All Chemicals were purchased from Sigma (St.Louis, MO, USA), Merck (Darmstadt, Germany) and Pars Tech Rokh (Mashhad, Iran), unless otherwise indicated.


Animal and semen collection

Semen samples were collected from 5 healthy mature Ghezel rams (3 and 4 years of age) using artificial vagina twice a week (totally twenty samples for experiment) then pooled to avoid an individual variations during experiment and transported at 34 ˚C to the laboratory for initial assessments. Samples were accepted for adding the antioxidant if the following parameters were observed: volume (0.75-2 mL), concentration (greater than 3×109 sperm/mL), motility (˃70%) and abnormal sperm (<10%). A tris-based extender was used as the freezing extender (Tris 297.58 mM, citric acid 96.32 mM, fructose 82.66 mM, lecithin 1%, glycerol 7% (v/v), pH 6.8). Experimental treatments included four group with 1) ellagic acid 0.25 mM, 2) Co-Q10 0.5 μM, 3) ellagic acid 0.25 mM + Co-Q10 0.5 μM and 4) a group without antioxidant considering as control group. The samples were placed in the refrigerator for two hours to reach at temperature of 4 ˚C and then loaded into 0.25 mL straws (IMV, L’Aigle, France). The samples were placed 4 cm above liquid nitrogen for 7 minutes and then plunged into liquid nitrogen and stored until thawing. For sperm evaluation, the straws were thawed individually at 37 ˚C for 30 seconds.


Sperm viability

For assessment of live sperm we used eosin-nigrosin staining. After freeze-thawing, 10 μL of the semen sample with 10 μL stain was mixed on a slide and for drying, the slides were held at 37 ˚C. Two hundred sperm were evaluated by microscope at magnification of × 1000. Sperm displaying unstained heads were considered viable, and sperm with stained or partially stained heads were counted as dead sperm (Najafi et al. 2014b).


Plasma membrane integrity

The hypo-osmotic swelling test (HOST) was used to assess integrity of plasma membrane. Fifty μL of the semen sample was mixed with 500 μL hypo-osmotic solution (100 mOsmol kg-¹) in water bath37 ˚C for 30 minutes. Five μL of the sample was put on a slide and mounted with a coverslip. The phase contrast microscope slides were placed on a heating pad. Two hundred sperm were counted at 400 × magnification and the sperm with swollen tail and spun were considered as sperm with intact plasma membrane (Jeyendran et al. 1984).

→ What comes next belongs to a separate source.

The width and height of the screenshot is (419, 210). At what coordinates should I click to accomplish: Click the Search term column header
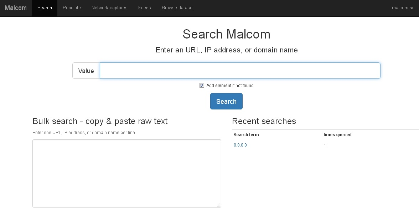tap(246, 135)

Assessment of sperm motility

Computer assisted system (CASA; Video Test Sperm 3.1) was used to evaluate the parameters of total motility (TM, %), progressive motility (PM, %), path velocity (VAP, µm/s), straight-line velocity (VSL, µm/s), curvilinear velocity (VCL, µm/s), amplitude of lateral head displacement (ALH, µm), beat/cross frequency (BCF, Hz), straightness (STR, %) and linearity (LIN, %). To assess the parameters of motility, samples were incubated in warm bath for 5 minutes at 37 ˚C. Then, 5 μL of the sample was placed on a preheated slide, mounted with a cover slip, and then placed on a heating pad microscope. Each sample was randomly selected from at least 10 fields and 200 sperm were analyzed by CASA system. All parameters were photographed at 100 × magnification (Najafi et al. 2016).

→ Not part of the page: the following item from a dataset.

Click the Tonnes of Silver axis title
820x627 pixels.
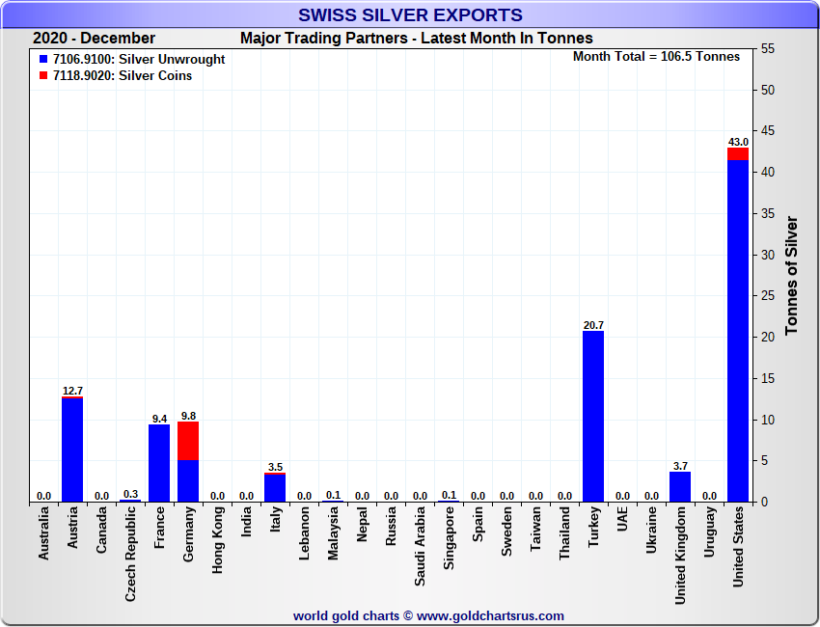tap(792, 275)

Sperm morphology assessment

To evaluate sperm morphology, 10 μL of each semen sample was added to 150 μL of Hancock solution (Najafi et al. 2013). Then a drop of this mixture was placed on a slide and at least 200 sperm were counted under a microscope phase contrast with a magnification of × 400 and the percentage of abnormal sperm and abnormal acrosome were estimated.


Lipid peroxidation

The concentrations of malondialdehyde (MDA) were measured by thiobarbituric acid reaction (TBARs). One mL of the diluted semen sample (250×106 sperm/mL) was mixed with 1 ml of cold 20% (w/v) tricholoroacetic acid to precipitate protein. The precipitate was pelleted by centrifuging (960g for 15 min), and 1 mL of the supernatant was incubated with 1 mL of 0.67% (w/v) thiobarbituric acid in a boiling water bath at 100 ˚C for 10 min. After cooling, the absorbance was determined using a wave length of 532 nm spectrophotometer (Placer et al. 1996). All MDA concentrations were expressed as nmol/mL.

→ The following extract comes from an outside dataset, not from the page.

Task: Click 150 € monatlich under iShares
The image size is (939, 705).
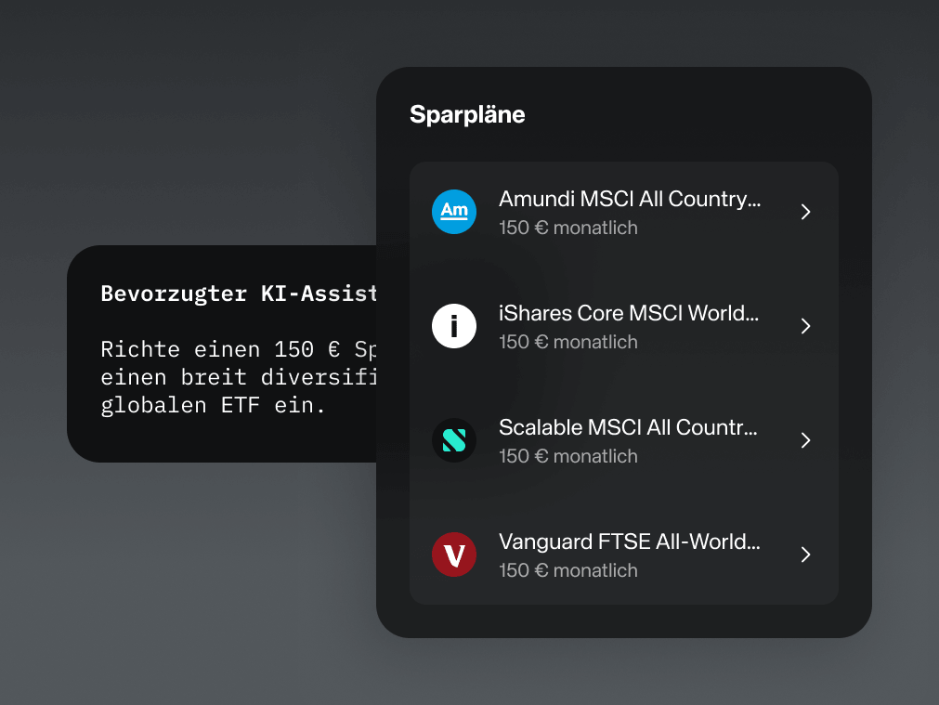Action: (568, 342)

Total antioxidant capacity (TAC)

Randox kits were used to measure total antioxidant capacity of sperm according to TEAC. TEAC method is based on the inhibition of ABTS cation radical scavenging antioxidants. The ABTS incubated with peroxidase and H2O2 to produce a radical cation ABTS and stable blue-green color that has maximum absorbance at 600 nm, which can be measured by a spectrophotometer (Miller et al. 1993).


Glutathione peroxidase activity

The activity of GPx was determined using the Ransel Glutathione Peroxidase kit (Randox Laboratories, UK). In this assay, GPx catalyzes the oxidation of GSH with cumene hydroperoxide. In the presence of GR and NADPH GSSG is converted into GSH with concomitant oxidation of NADPH to NADP+. The decrease in absorbance was measured at 340 nm at 37 ˚C (pH 7.2). The GPx activity was normalized to g of protein and expressed in U/g of protein.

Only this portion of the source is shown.